### Stored records
━━━

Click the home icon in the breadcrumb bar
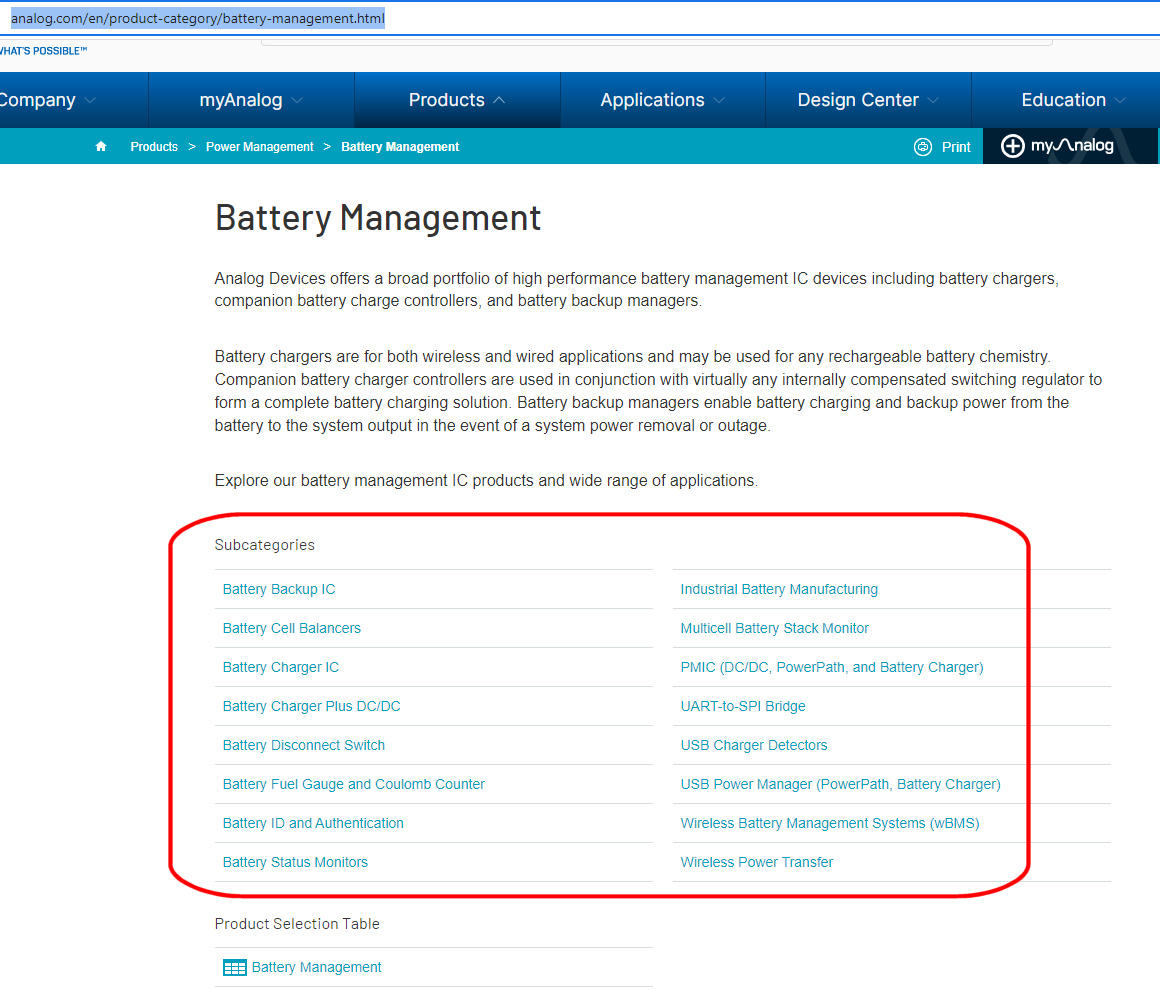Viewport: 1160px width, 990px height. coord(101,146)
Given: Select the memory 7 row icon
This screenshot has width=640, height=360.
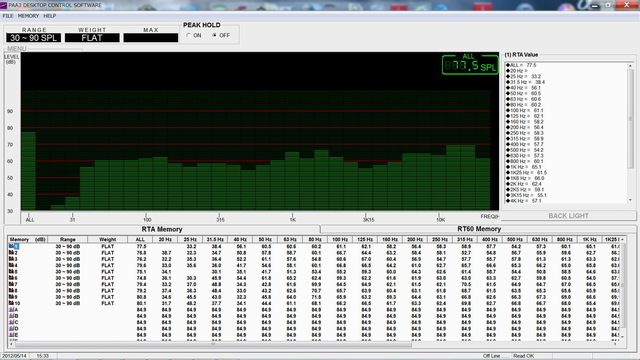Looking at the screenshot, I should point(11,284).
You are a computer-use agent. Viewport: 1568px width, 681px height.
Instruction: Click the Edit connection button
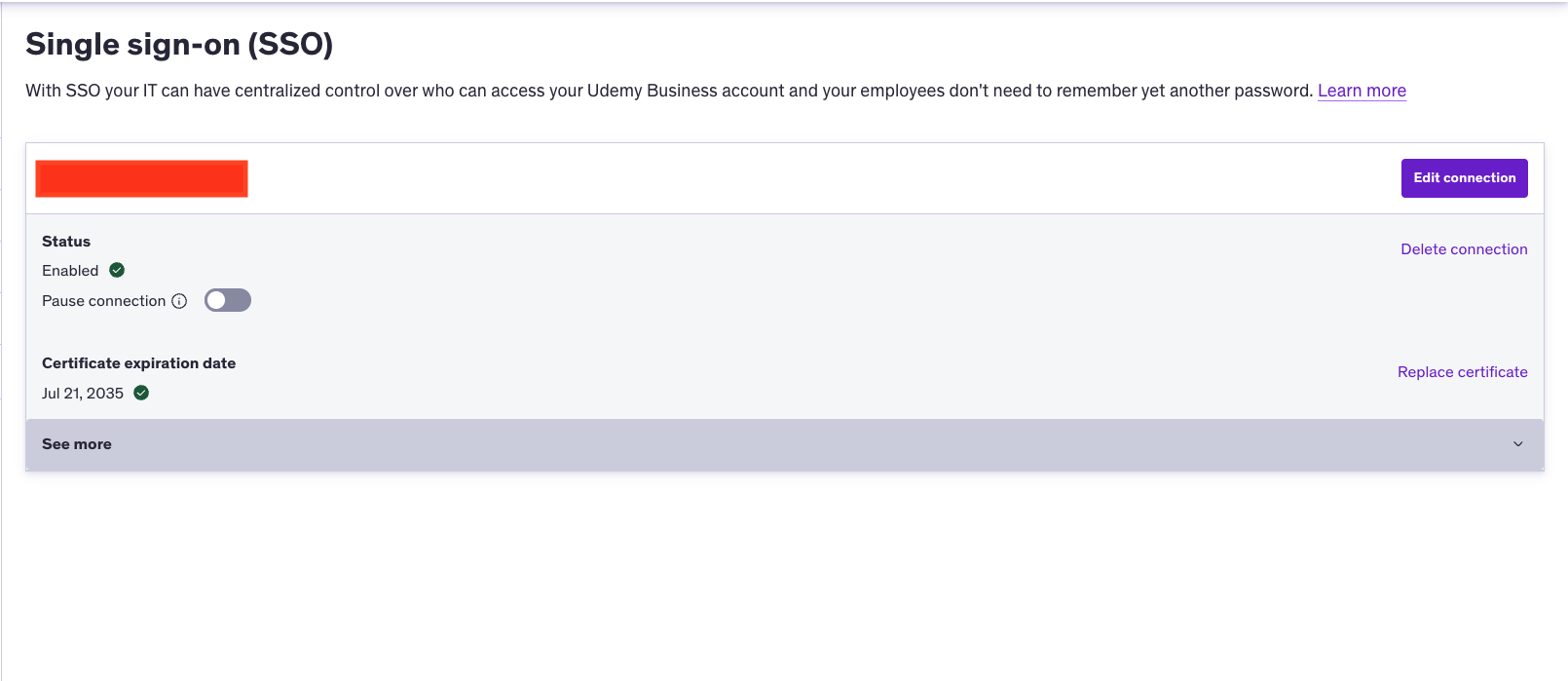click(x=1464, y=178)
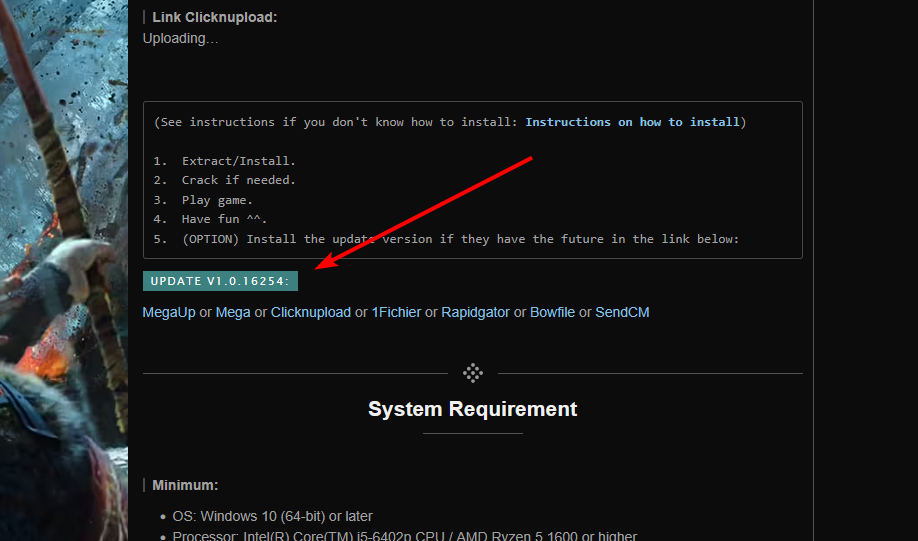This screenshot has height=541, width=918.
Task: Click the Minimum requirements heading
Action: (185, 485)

━━━

### WHAT YOU ARE ASKED TO DO
When you copy the records above, keep every word exact but leave out the pictures.

### OUTPUT FOR THIS TASK
Click the home icon in the breadcrumb bar
Viewport: 1160px width, 990px height. coord(101,146)
Given: Select the memory 7 row icon
This screenshot has width=640, height=360.
Looking at the screenshot, I should point(11,284).
You are a computer-use agent. Viewport: 1568px width, 681px height.
Instruction: Click the Edit connection button
click(x=1464, y=178)
This screenshot has height=541, width=918.
Task: Click the Minimum requirements heading
Action: (185, 485)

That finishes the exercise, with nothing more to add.